Переезд к отцу состоялся в день отъезда матери. Проводив ее, мы с ним сразу поехали на Литейный. Отец по дороге молчал, только жал на газ и резко тормозил на светофорах. У меня же было такое чувство, что меня бросили, причем навсегда. Я до последнего мгновения наивно надеялся, что она выйдет из вагона, обнимет меня и останется в Питере. Но этого не произошло – мама только плакала, говорила что-то про телефонные звонки, свой адрес, бабушку с дедушкой. Я ничего не понимал, только кивал головой, еле-еле удерживая себя от того, чтобы не броситься ей на шею, не разрыдаться и не упросить ее остаться. В тринадцать лет вид уезжающей матери превращает ребенка в почти сироту.

– Ты не стесняйся, это и твой дом тоже, – наконец произнес отец, и я понял, что мы почти приехали.

Все тот же лифт так же прогремел цепями, со скрипом остановился на пятом этаже, мы вышли, но позвонить не успели, Татьяна Николаевна сама открыла дверь.
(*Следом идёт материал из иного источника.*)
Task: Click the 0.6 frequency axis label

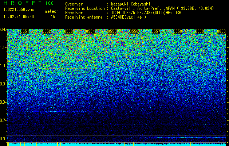Action: (x=3, y=139)
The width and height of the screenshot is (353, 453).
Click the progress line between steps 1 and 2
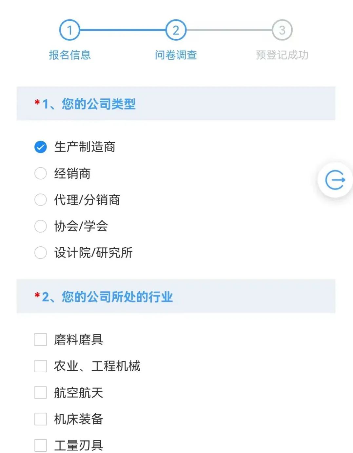[123, 30]
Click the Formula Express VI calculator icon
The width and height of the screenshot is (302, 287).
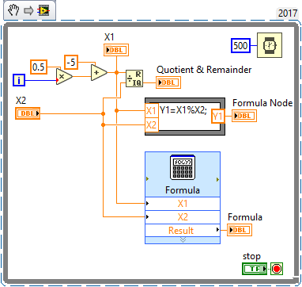[x=183, y=167]
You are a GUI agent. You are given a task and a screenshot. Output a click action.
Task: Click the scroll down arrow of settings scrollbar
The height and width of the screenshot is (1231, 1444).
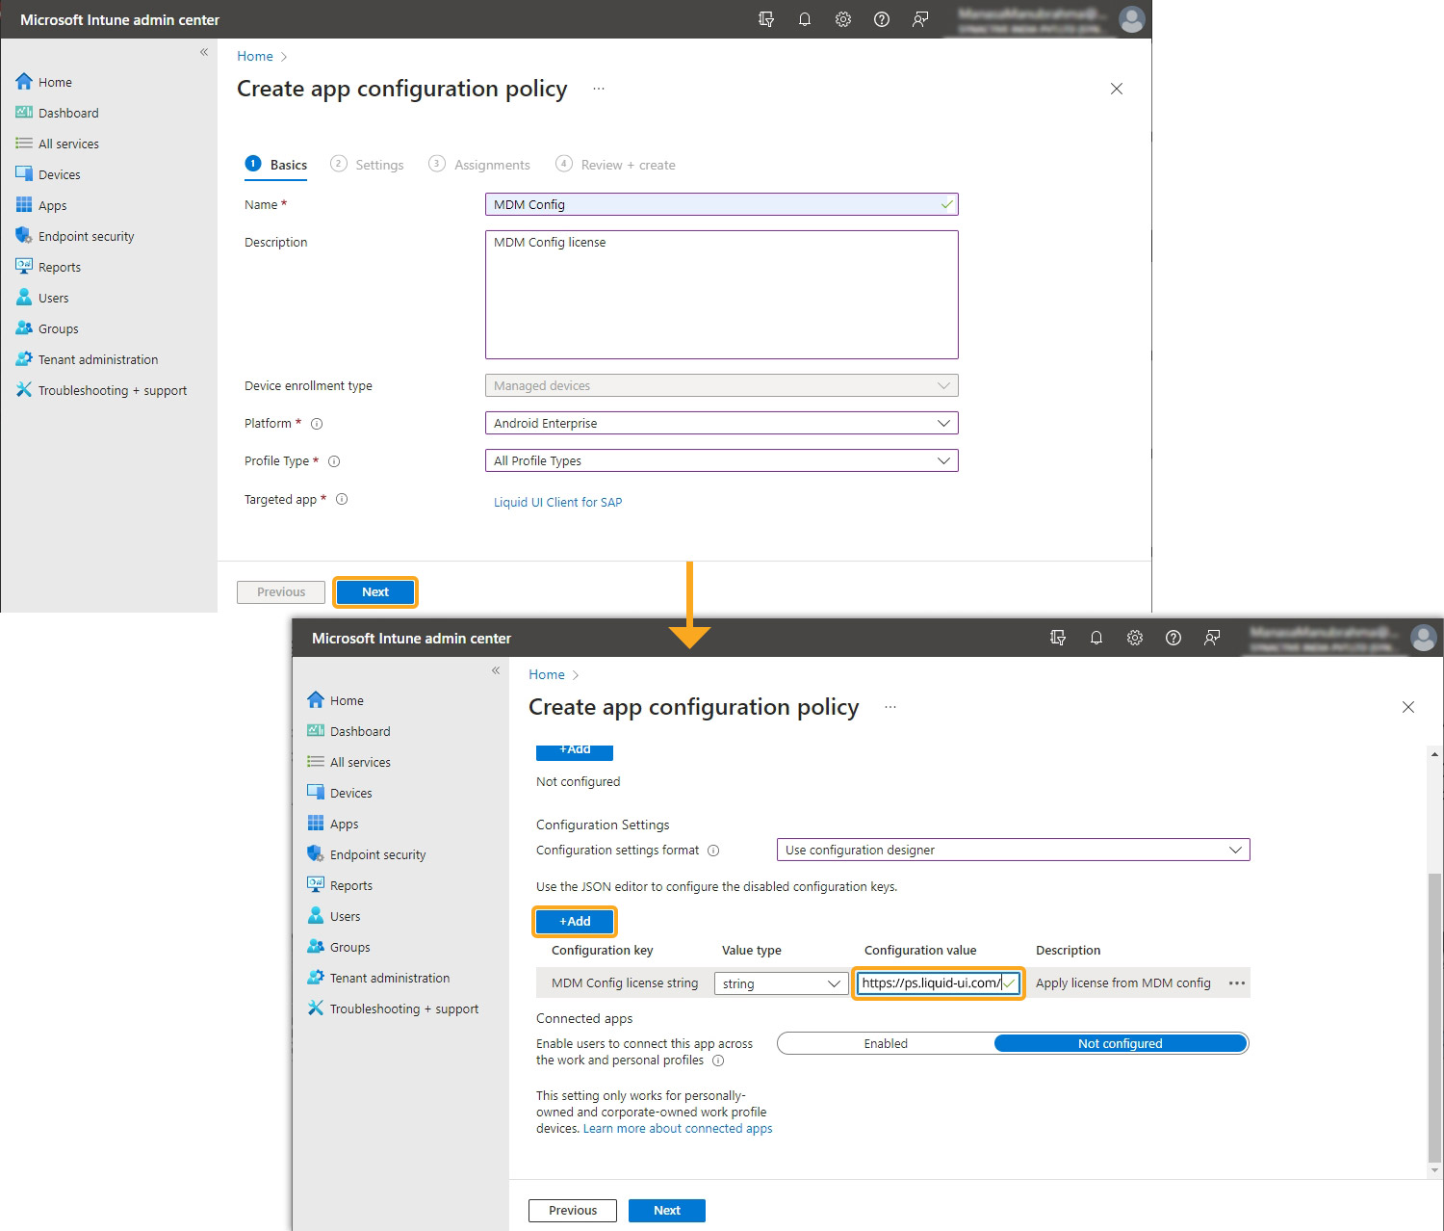[1434, 1170]
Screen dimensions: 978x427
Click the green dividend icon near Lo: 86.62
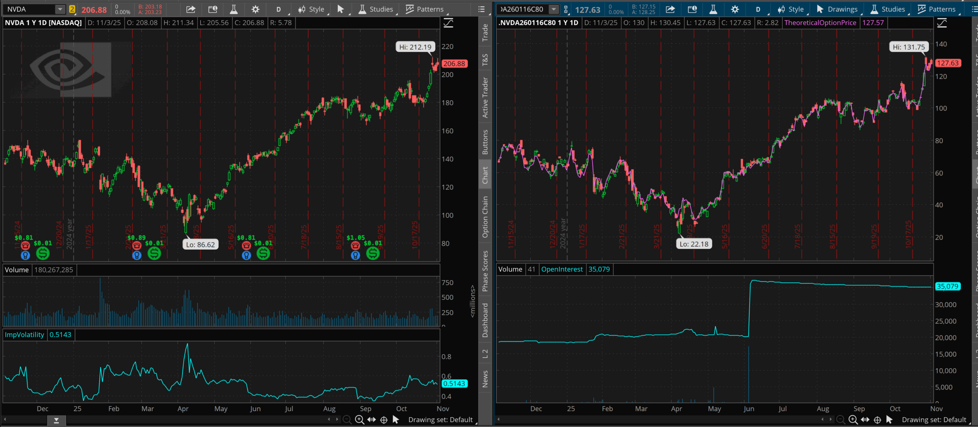point(154,253)
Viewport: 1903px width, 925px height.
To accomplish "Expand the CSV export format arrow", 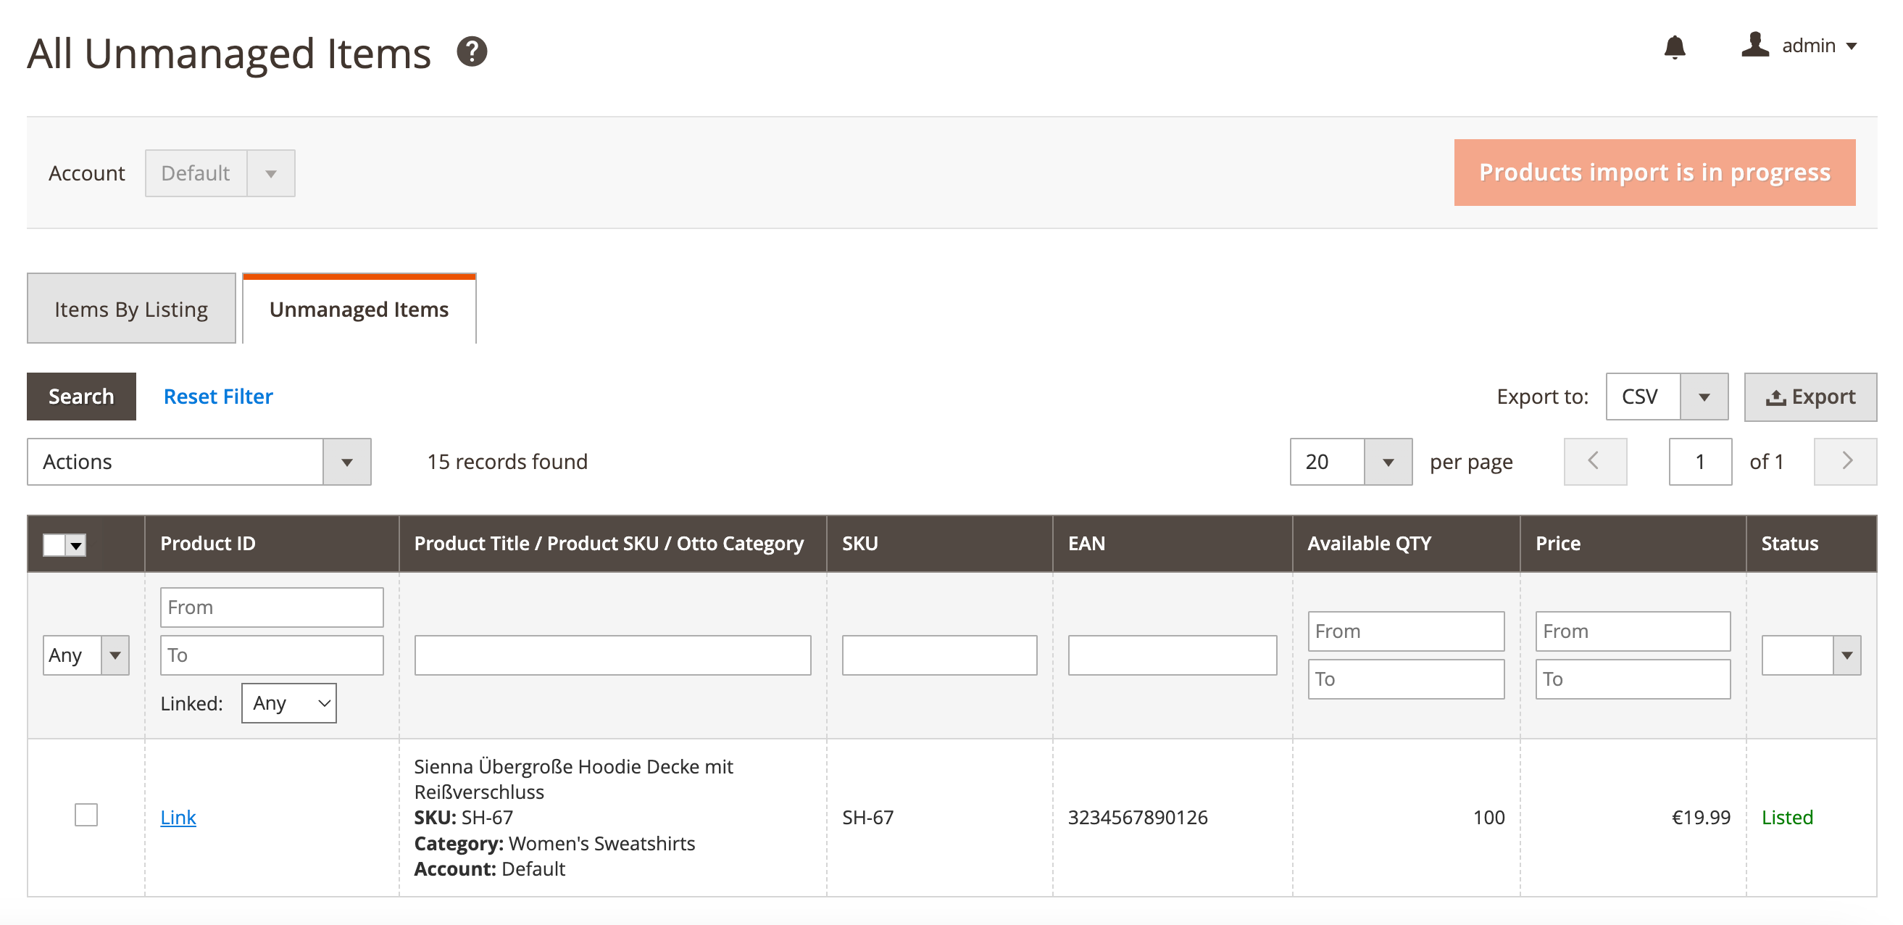I will pyautogui.click(x=1704, y=397).
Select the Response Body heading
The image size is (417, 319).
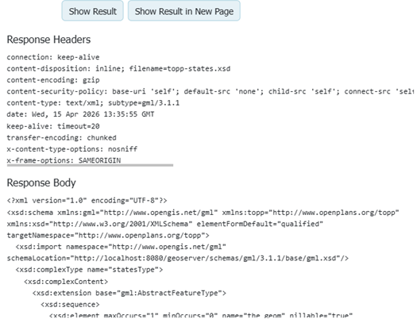(41, 183)
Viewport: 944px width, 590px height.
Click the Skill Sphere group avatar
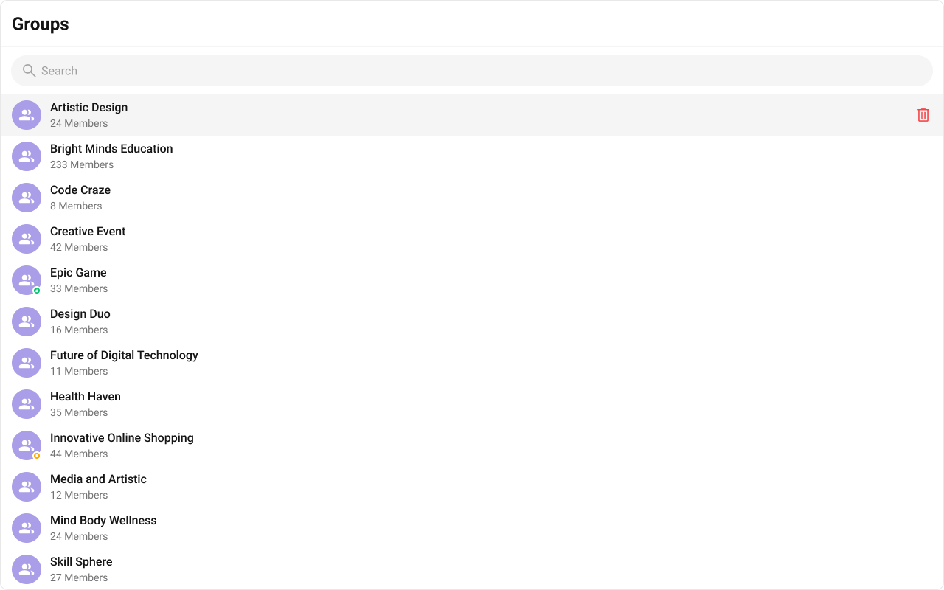(x=27, y=569)
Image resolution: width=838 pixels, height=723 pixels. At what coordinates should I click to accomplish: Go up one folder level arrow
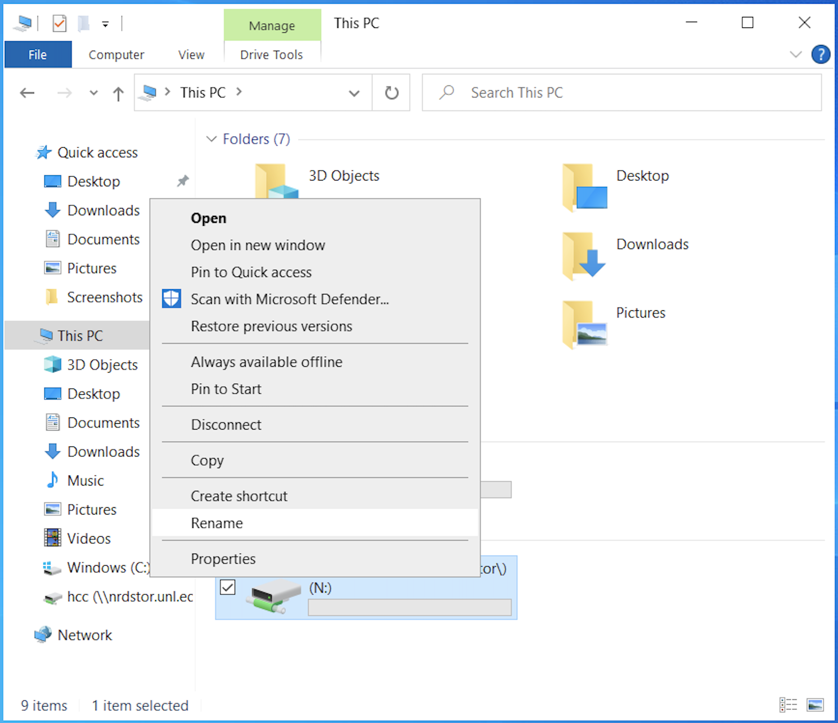point(118,93)
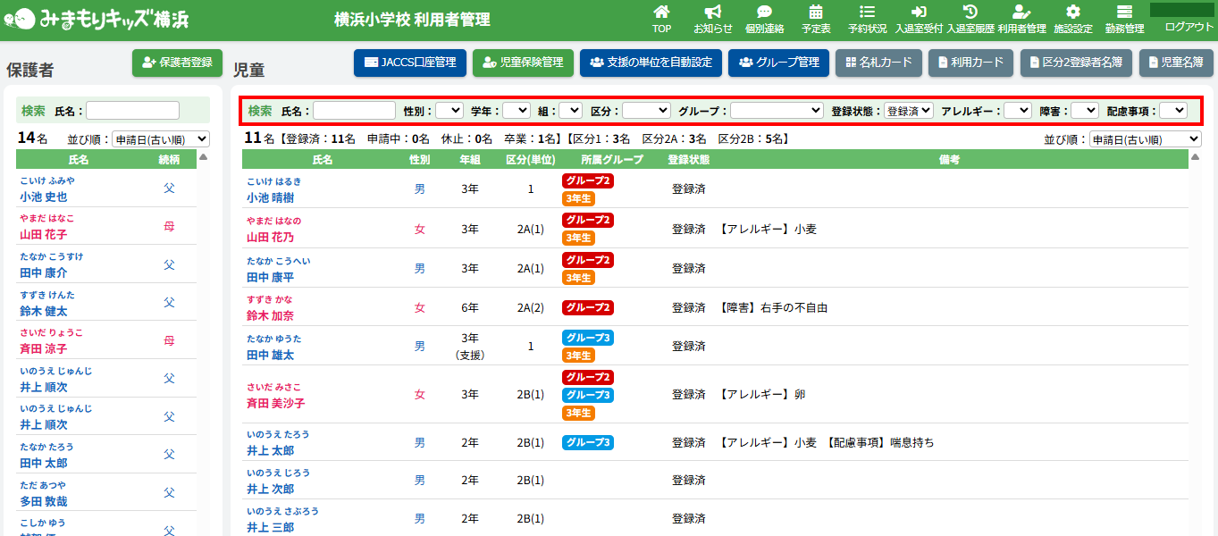Change guardian list 並び順 sort dropdown

pyautogui.click(x=160, y=139)
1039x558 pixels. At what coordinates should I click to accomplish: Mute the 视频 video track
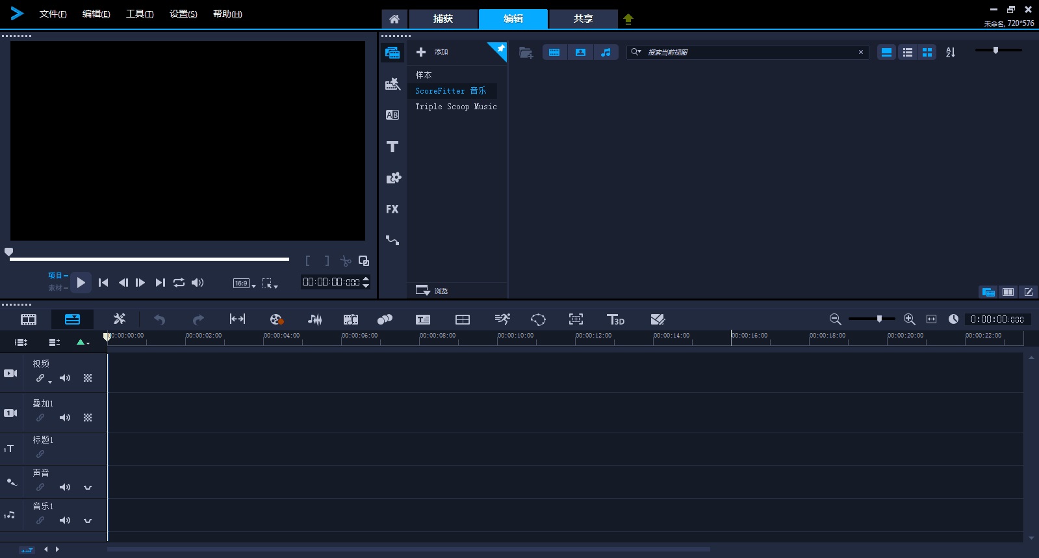(x=64, y=378)
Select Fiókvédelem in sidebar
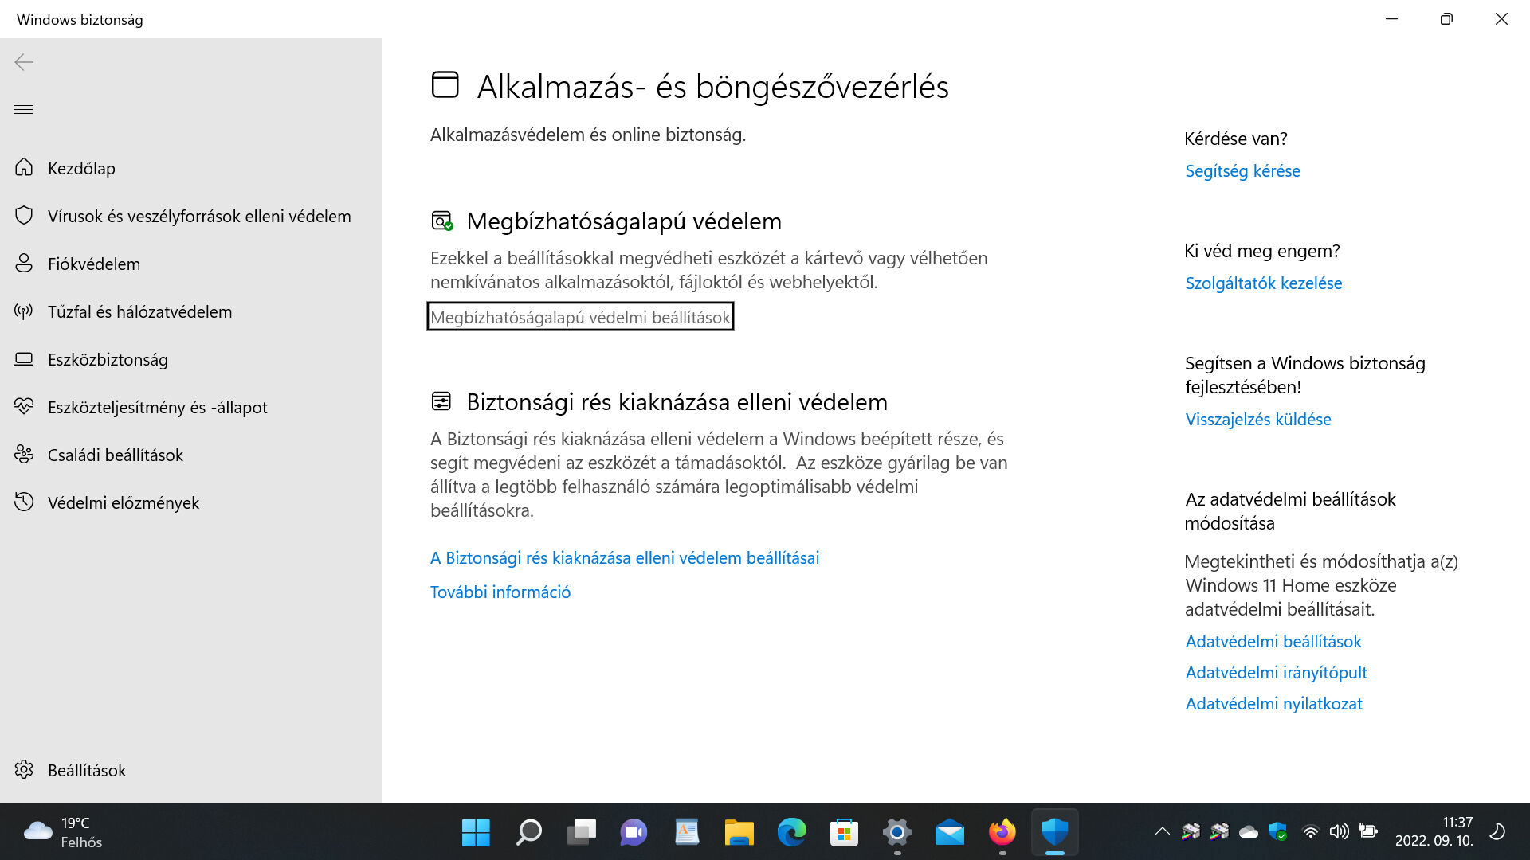This screenshot has width=1530, height=860. tap(93, 264)
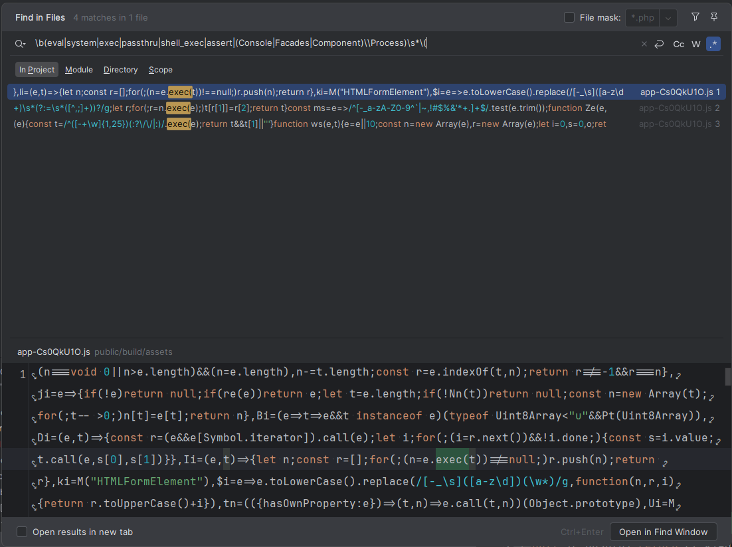Image resolution: width=732 pixels, height=547 pixels.
Task: Toggle Match Case (Cc) option
Action: coord(678,44)
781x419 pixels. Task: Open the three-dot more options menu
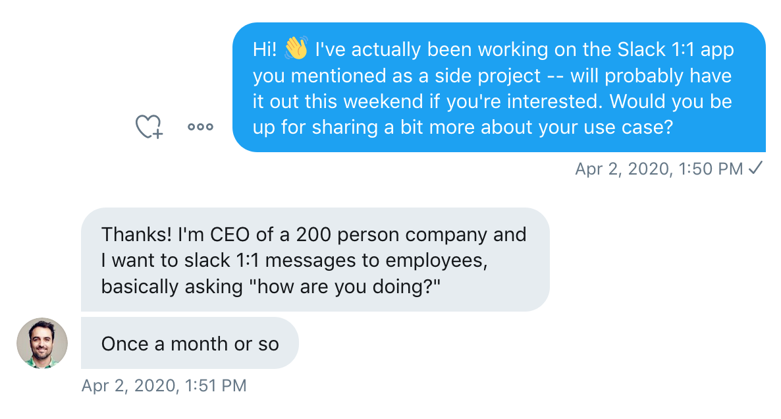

– Здравствуй, давай я тебе помогу… – Она обняла меня за плечи и стала помогать снимать куртку. Я что-то буркнул, отстранился, но потом мне стало и стыдно, и плохо, и появилась какая-то слабость. Я мысленно махнул рукой и поддался заботе этой молодой худенькой женщины.

Комната моя была удобная, мебель вся встроенная, кроме большого письменного стола.

– Раритет! – многозначительно сказала Татьяна Николаевна. – От предков остался, две войны, нет, три войны пережил.

– Сколько же ему лет?! – изумился я.

– Ну, сто с небольшим. Сам посуди – Русско-японская война, Первая мировая, Великая Отечественная… Три войны.